Just ask TV newsman Jim Taricani. A special prosecutor ordered the Providence, R.I., journalist to reveal who gave him an FBI video-surveillance tape showing a city official taking a bribe. Taricani refused and earlier this month was convicted of criminal contempt.

So Taricani, who committed no crime, who did not encourage anyone else to commit a crime, and who in fact has made a career out of reporting on crime, corruption and the mob, is going to jail. He’ll find out for how long at his sentencing on Dec. 9.

For however long he’s behind prison walls, of course, his award-winning coverage of crime and corruption won’t be keeping the community informed and prosecutors on their toes.

This would be bad even if it were an isolated incident. Unfortunately, it’s not. At least eight other journalists in three separate federal cases are facing the same chilling prospect.

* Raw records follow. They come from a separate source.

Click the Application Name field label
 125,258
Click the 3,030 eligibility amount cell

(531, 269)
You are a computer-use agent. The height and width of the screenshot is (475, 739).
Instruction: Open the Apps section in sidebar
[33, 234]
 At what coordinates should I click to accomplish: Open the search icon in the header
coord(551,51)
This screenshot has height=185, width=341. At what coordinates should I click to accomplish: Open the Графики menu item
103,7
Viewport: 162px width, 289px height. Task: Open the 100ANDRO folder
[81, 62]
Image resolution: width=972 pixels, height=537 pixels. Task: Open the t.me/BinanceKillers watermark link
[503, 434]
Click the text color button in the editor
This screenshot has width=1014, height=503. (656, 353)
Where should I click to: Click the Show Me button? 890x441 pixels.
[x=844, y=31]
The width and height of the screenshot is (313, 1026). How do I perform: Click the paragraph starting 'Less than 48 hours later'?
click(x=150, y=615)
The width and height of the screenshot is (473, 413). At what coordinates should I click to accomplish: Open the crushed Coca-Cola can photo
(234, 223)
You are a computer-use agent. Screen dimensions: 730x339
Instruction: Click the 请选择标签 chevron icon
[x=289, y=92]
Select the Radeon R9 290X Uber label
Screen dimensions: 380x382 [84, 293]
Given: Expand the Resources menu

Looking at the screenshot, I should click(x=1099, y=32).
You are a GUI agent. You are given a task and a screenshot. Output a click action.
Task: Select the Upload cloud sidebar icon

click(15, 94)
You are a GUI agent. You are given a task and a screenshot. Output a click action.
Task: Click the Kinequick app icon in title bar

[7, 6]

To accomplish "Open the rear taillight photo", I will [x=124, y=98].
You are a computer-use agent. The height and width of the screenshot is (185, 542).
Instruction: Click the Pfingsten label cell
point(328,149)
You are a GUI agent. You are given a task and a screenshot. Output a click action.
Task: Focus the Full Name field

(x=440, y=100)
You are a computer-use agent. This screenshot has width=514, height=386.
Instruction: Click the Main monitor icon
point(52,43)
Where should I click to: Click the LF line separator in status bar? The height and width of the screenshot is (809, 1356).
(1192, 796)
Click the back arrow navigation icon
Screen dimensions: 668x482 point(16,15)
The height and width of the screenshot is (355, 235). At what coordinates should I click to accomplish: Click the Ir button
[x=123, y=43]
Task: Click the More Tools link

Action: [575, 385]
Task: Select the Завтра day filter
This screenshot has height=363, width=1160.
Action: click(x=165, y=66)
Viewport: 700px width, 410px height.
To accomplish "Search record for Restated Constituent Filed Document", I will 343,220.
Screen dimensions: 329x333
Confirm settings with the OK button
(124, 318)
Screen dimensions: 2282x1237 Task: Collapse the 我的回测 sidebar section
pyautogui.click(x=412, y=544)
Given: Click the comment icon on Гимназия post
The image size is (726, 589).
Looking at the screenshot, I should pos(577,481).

It’s becoming an increasingly familiar story. When prosecutors challenge reporters to reveal confidential sources, the journalists are confronted with an agonizing decision: abandon a core principle of the First Amendment or risking being hauled into court and thrown into jail.

If reporters give up their sources, or agree to cooperate in any way short of that, they may provide information that will serve as the basis for new subpoenas and demands.

If reporters refuse to give up their sources or to cooperate, the resulting legal battle sidelines reporters covering the cases and saddles their employers with huge costs in time and resources. In the end, they may pay heavy fines and wind up in jail anyway.

Under these circumstances, why would journalists go to such lengths to protect their sources? It’s not all that complicated. Journalists see it as their constitutional duty to provide an other-than-government source of information about matters of public import.

They understand that turning over to prosecutors and courts the names of people they have pledged to protect will dry up valuable sources of information for the public.

More important, if the press comes to be known as an arm of law enforcement, its constitutional role is compromised beyond repair.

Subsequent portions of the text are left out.